··· Record extracts

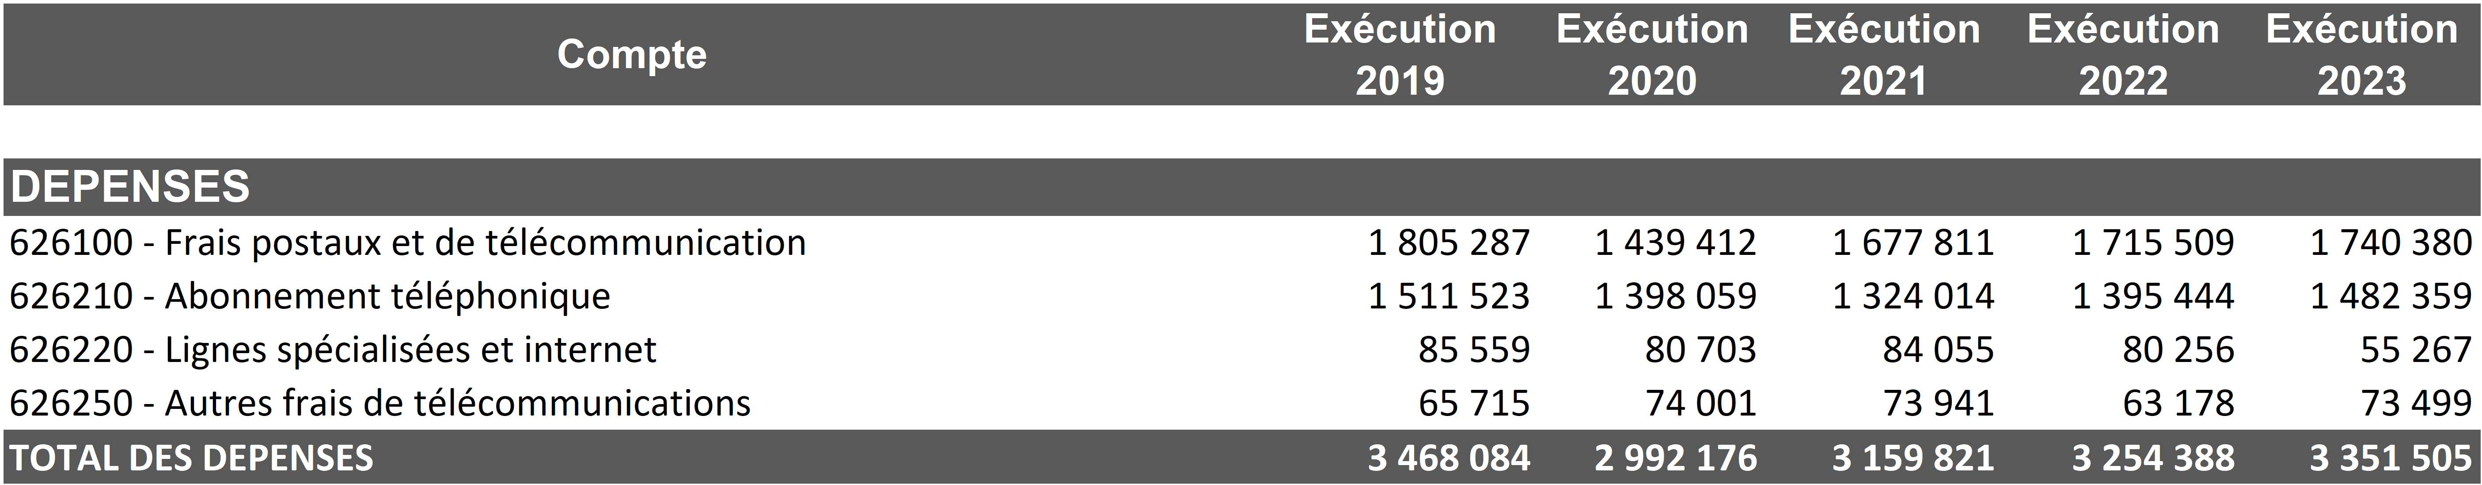Select the Exécution 2022 column header

tap(2123, 55)
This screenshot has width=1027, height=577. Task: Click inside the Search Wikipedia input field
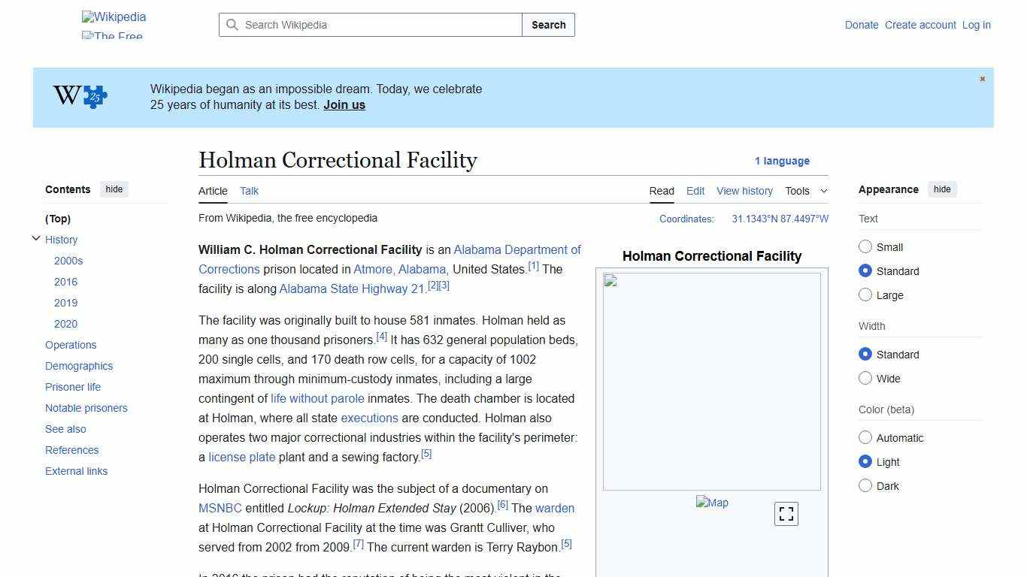(368, 25)
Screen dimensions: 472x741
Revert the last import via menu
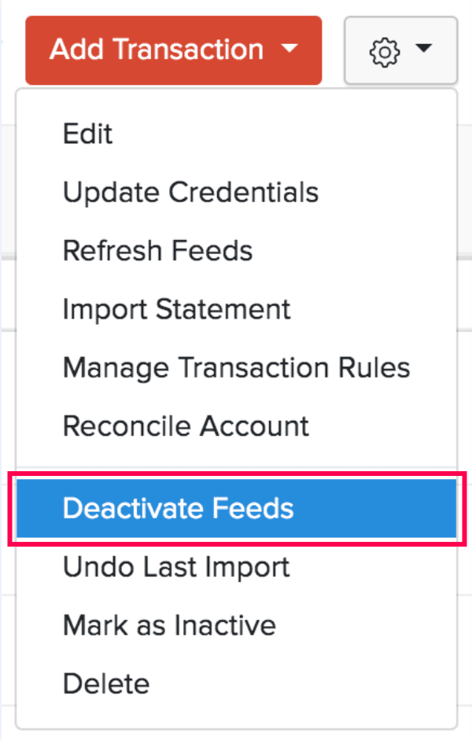point(176,566)
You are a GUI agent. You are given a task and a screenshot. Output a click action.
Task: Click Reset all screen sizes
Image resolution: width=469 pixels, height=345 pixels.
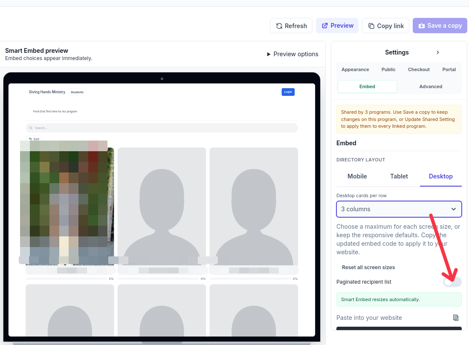(x=368, y=267)
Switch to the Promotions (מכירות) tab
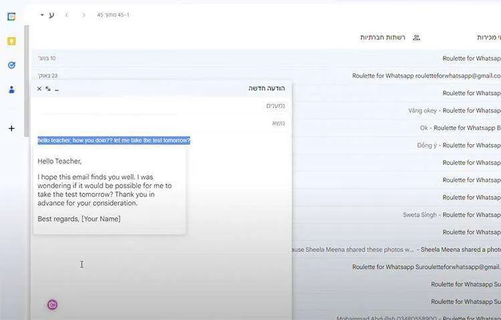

······

Reproduce the listing above line for line, omitting every picture marker.

- [Output for this exercise]
Select the Exécution 2022 column header

tap(2123, 55)
This screenshot has width=1027, height=577. Task: Click inside the Search Wikipedia input field
(368, 25)
Screen dimensions: 472x741
Revert the last import via menu
point(176,566)
You are a GUI agent. You are given a task and a screenshot. Output a click action.
Task: Click Reset all screen sizes
Image resolution: width=469 pixels, height=345 pixels.
(x=368, y=267)
Switch to the Promotions (מכירות) tab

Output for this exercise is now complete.